Currently, Dr. Kris-Etherton is studying the effects of diet on plasma lipid and lipoprotein metabolism and platelet function, and serves as the Didactic Program Director for the American Dietetic Association (ADA).

AMY ZANDER, PH.D., P.E.

Amy K. Zander is professor and director of the Interdisciplinary Engineering and Management program at Clarkson University. She has studied water and water treatment processes for more than a quarter century. She recently chaired the National Academy of Sciences Committee on Advancing Desalination Technology.

Dr. Zander's research interests include drinking water treatment, treatment process design, membrane systems in environmental separations, life cycle assessment, and industrial ecology. They involve the areas of physical and chemical separations in environmental systems (especially drinking water and wastewater treatment technologies) and how contaminants move in the environment. She discovers new solutions for safe drinking water and for minimal impact of treatment systems on the natural environment. Sustainable solutions to environmental problems require efficient and effective use of energy throughout a systems life cycle, and Dr.
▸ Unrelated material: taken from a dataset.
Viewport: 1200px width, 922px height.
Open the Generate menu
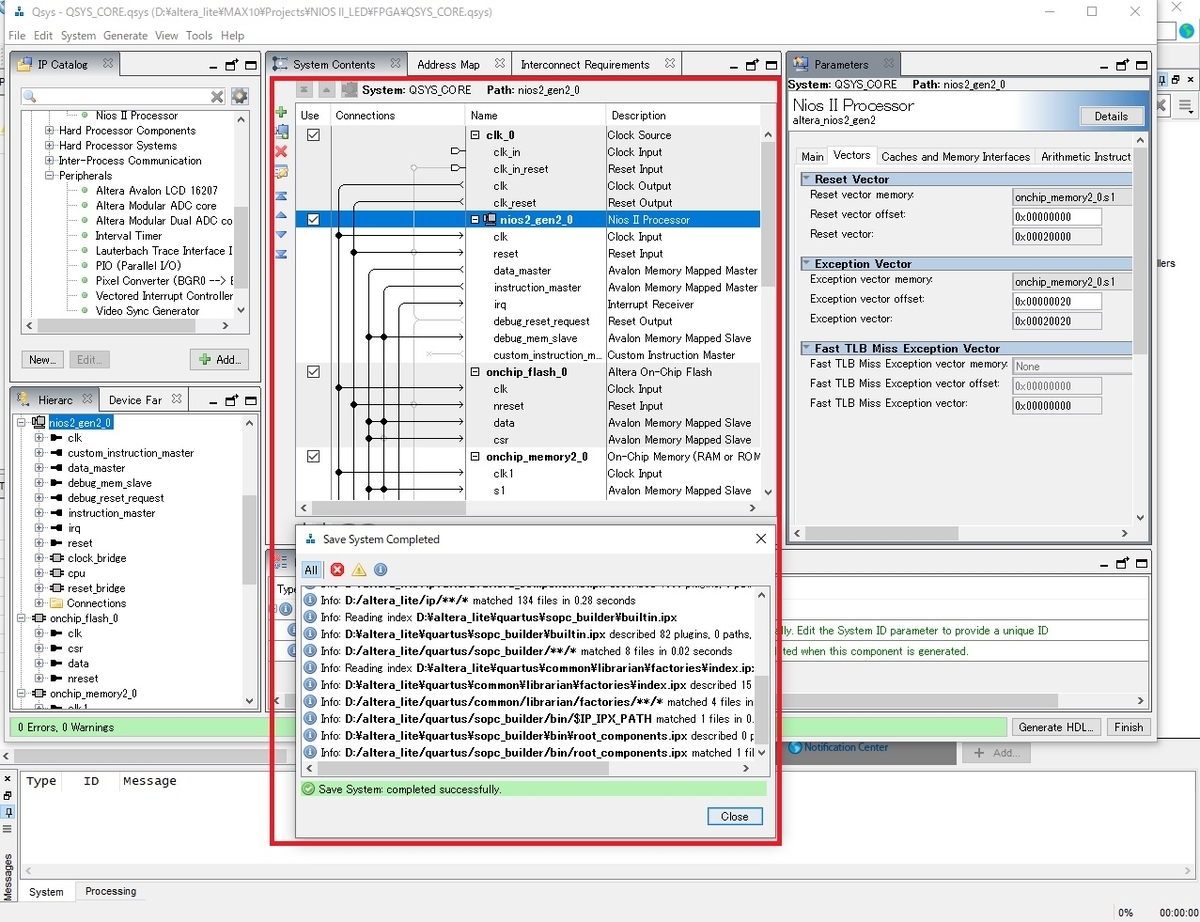[125, 36]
Zander studies the life cycle of industrial processes. Because sustainable water treatment systems should be applicable in less developed countries she works with development of appropriate technologies for use without intensive resources.

A faculty member at Clarkson since 1991, Dr. Zander became an associate professor in 1997, and was named full professor in 2003. She was the associate dean for Academic Programs in the Wallace H. Coulter School of Engineering 2005 to 2007.

Dr. Zander received her B.S. in biology and M.S. and Ph.D. degrees in civil engineering from the University of Minnesota.

Her honors include the Association of Environmental Engineering and Science Professors (AEESP) Distinguished Service Award in 2005; the 2003 Samuel Arnold Greeley Award from the Environmental and Water Resources Institute, a division of the American Society of Civil Engineers (ASCE), the 2001 Boeing Outstanding Educator Award, the 2000 AEESP/McGraw Hill Award for Outstanding Teaching in Environmental Engineering and Science, Clarkson's 1999 Distinguished Teaching Award, and the 1996 Dow Outstanding New Faculty Award for the Middle Atlantic Section of the American Society for Engineering Education.

Zander has published dozens of journal articles, written and co-written numerous book chapters, and delivered papers at academic conferences throughout North America. She has managed research projects totaling over $800, 000 from the National Science Foundation (NSF), the American Water Works Association Research Foundation, and other funding agencies.

Dr. Zander has served on two prior committees of the National Academy of Sciences, producing the report Safe Water from Every Tap: Improving Water Service to Small Communities in 1997 and Confronting the Nation's Water Problems: The Role of Research in 2004. Dr. Zander served on the National Research Council's Committee on Small Water Supply Systems and on the Committee on Assessment of Water Resources Research.